In leading non-profit organizations and dedicating her life to helping those in need, Rachel Hurst was able to find new growth after being diagnosed with a rare form of cancer.
In 2012, Hurst underwent surgery to remove what, at the time, was called a benign mass on her foot; the mass was then diagnosed to be sarcoma.
“I wasn’t expecting it. I was pretty shocked and took a while to process the news. It was pretty scary and it’s still a little bit scary,” Hurst said.
Hurst was born and raised in Northwest Indiana and was living in Louisville, Kentucky at the time of her diagnosis.
“I had moved to Kentucky from grad school and lived in western Kentucky, then eventually to Louisville. So I was far away from my family,” Hurst remembered.
She’s worked for domestic violence centers, civil rights organizations, and has been an advocate on issues with youth and adult homelessness and affordable housing. Hurst, who was and still is a very independent person, found her journey with cancer to be challenging when it came to asking for help, but she also found new growth.
“I didn’t have a built-in support network to help me.

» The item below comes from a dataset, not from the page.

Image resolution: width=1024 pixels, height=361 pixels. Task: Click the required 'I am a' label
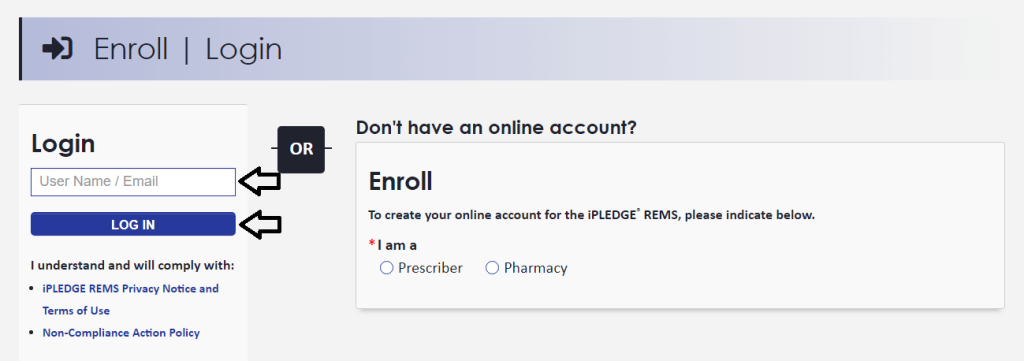pos(397,245)
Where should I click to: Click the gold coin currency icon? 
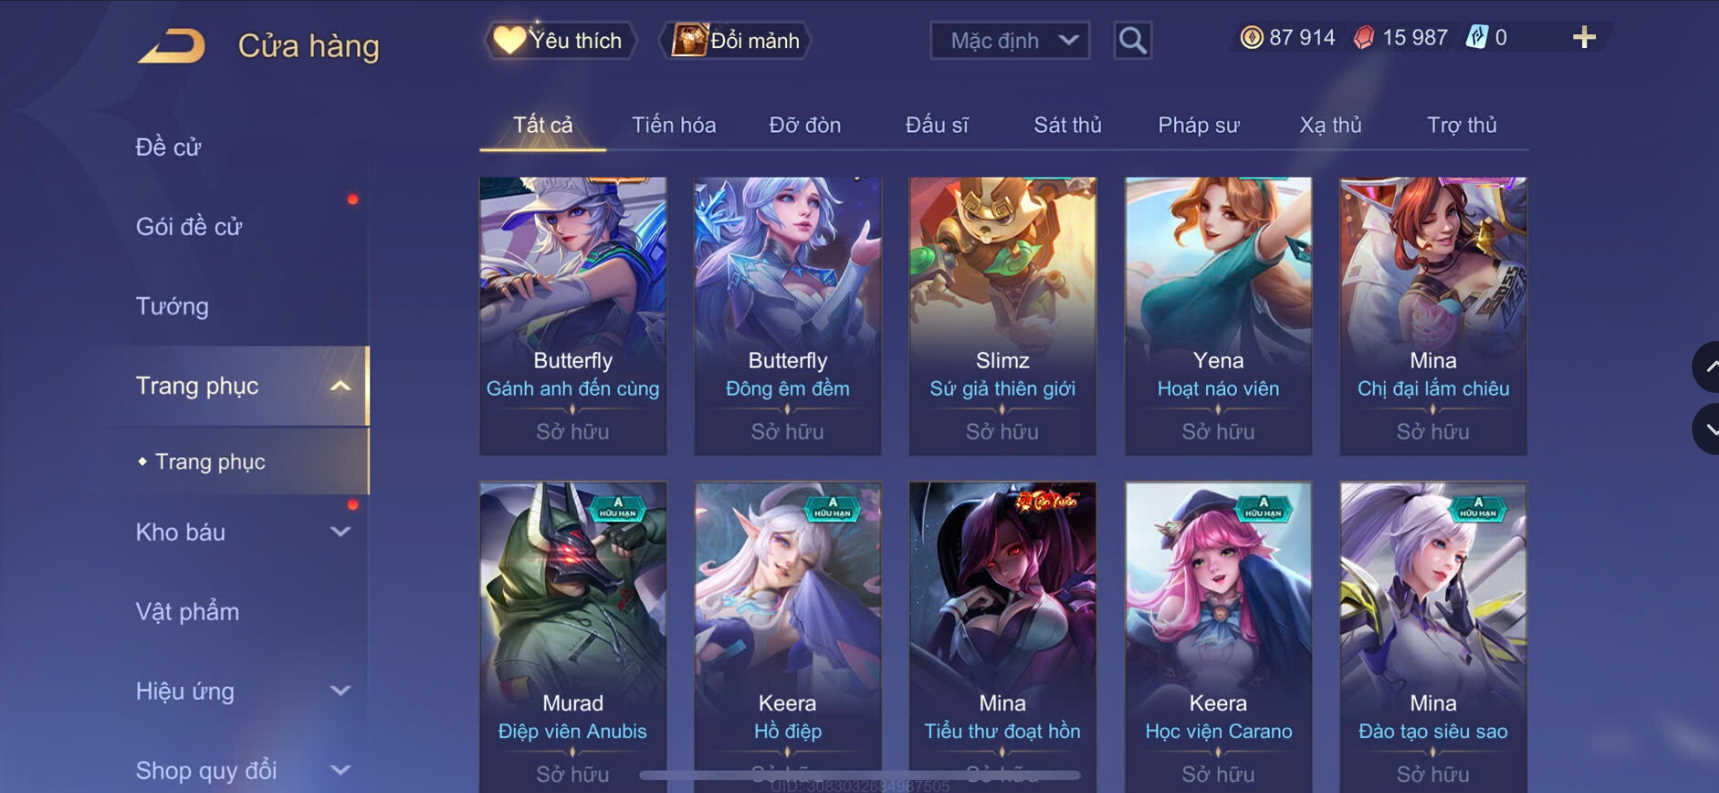1251,38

Honestly, one of the biggest challenges was that I had a dog while I was on crutches and it was really hard to take him outside,” Hurst said. “Really practical things are really challenging when you don't have that family support network to come and do those things for you.”
To keep her spirits up, Hurst remained active in her crossfit class after surgery and through radiation. She said it empowered her and surrounded her with a supportive community. Hurst also credits the help of her family, friends, local support groups, and local programs for providing support in her time of need.
“Luckily, in Louisville we had a program called a ‘Time Bank,’ and I connected with that and made some great friends. They became a great support network for me during that time and then afterwards,” Hurst said.
“What’s great about the Time Bank is it’s not charity,” she explained. “It’s not someone giving to you because you're in bad shape. You donate the services you can donate and you earn hours, then you can use those hours for someone to take your dog on a walk or mow the lawn or whatever else you need. It’s a great community and I really love being apart of it.”
Currently, Rachel is living back in the Region and is working for another non-profit organization.
“I thought about how great it would be to take some of what I’ve learned, be able to gain experience in another place, and put it to work up here in a place that I really love and felt tied to,” she said. “I was really excited to have the opportunity up here to work with a nonprofit and give back to the community I grew up in and who helped create me.”